## EXERCISE BRIEF
From the first line to the last, output the records exactly and drop any images.

════════════════════

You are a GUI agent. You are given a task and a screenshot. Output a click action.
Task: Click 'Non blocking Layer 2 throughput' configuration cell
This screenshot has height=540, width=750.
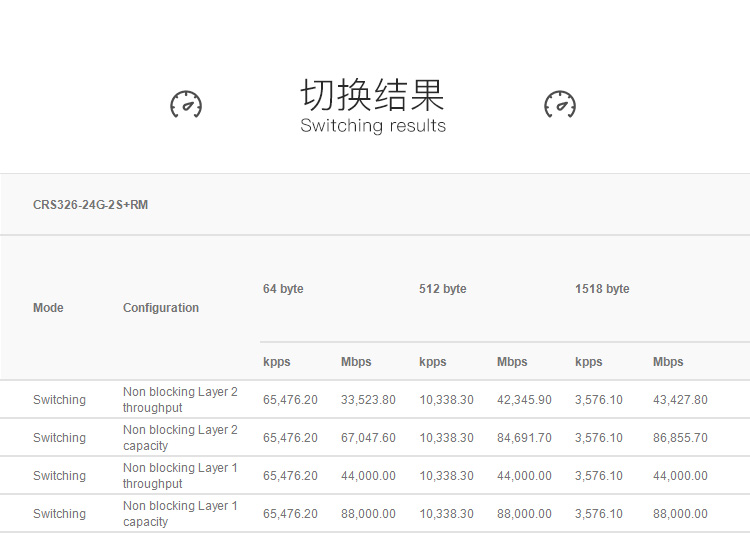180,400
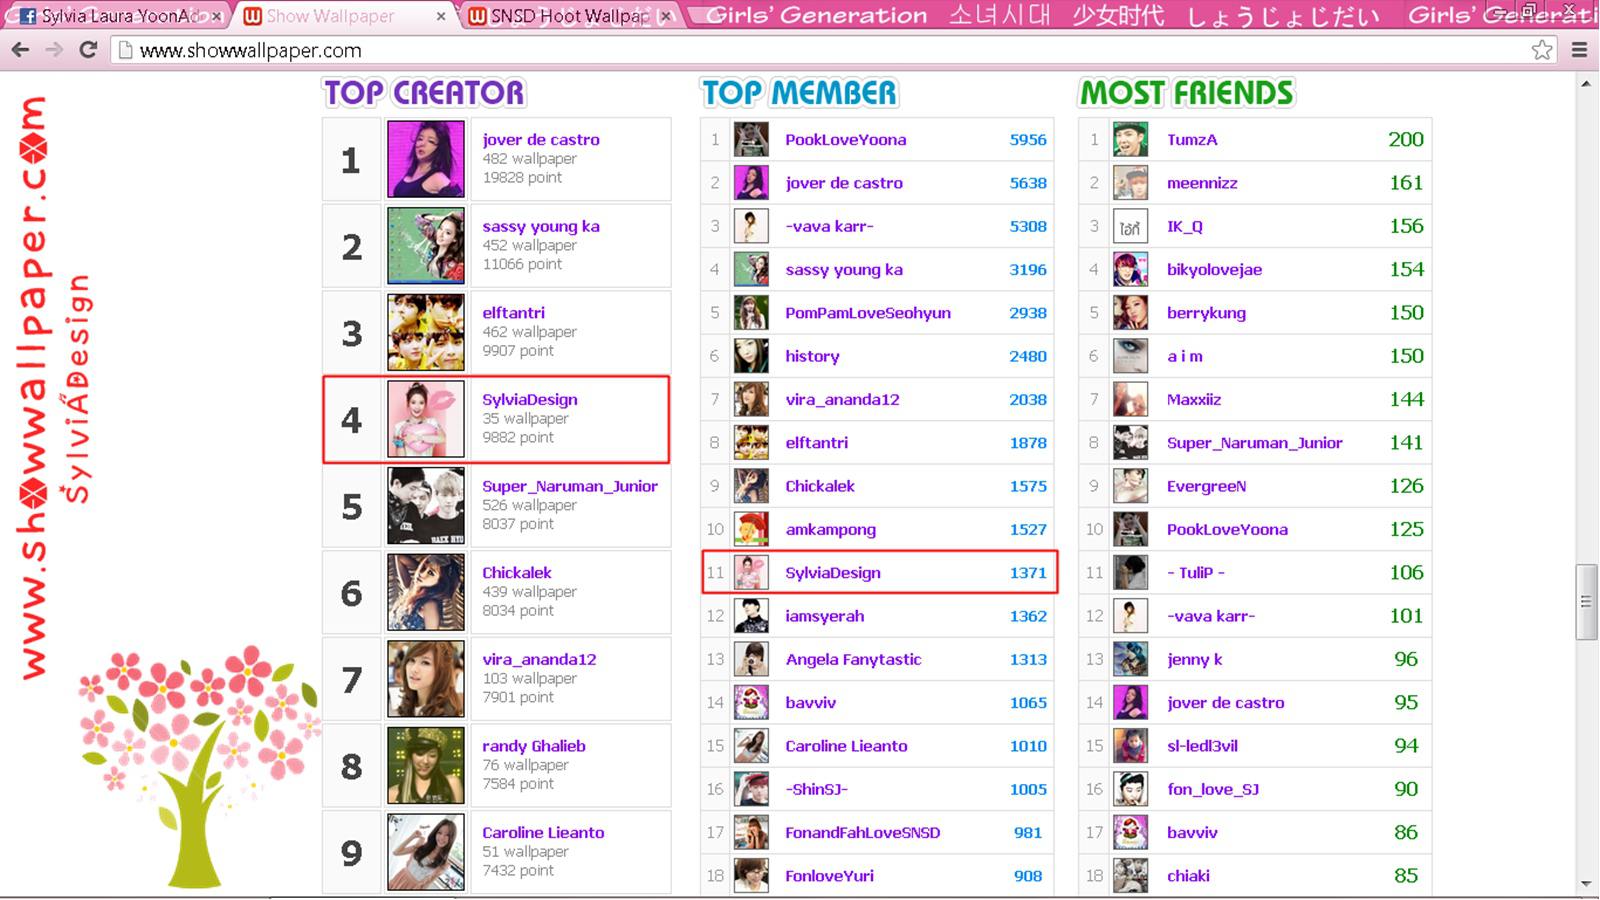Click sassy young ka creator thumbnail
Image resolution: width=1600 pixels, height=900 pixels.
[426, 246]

════════════════════

## RESULT BELOW
You are a GUI agent. You are given a task and a screenshot. Output a click action.
Task: Click 'Non blocking Layer 2 throughput' configuration cell
This screenshot has height=540, width=750.
180,400
Click sassy young ka creator thumbnail
Image resolution: width=1600 pixels, height=900 pixels.
[426, 246]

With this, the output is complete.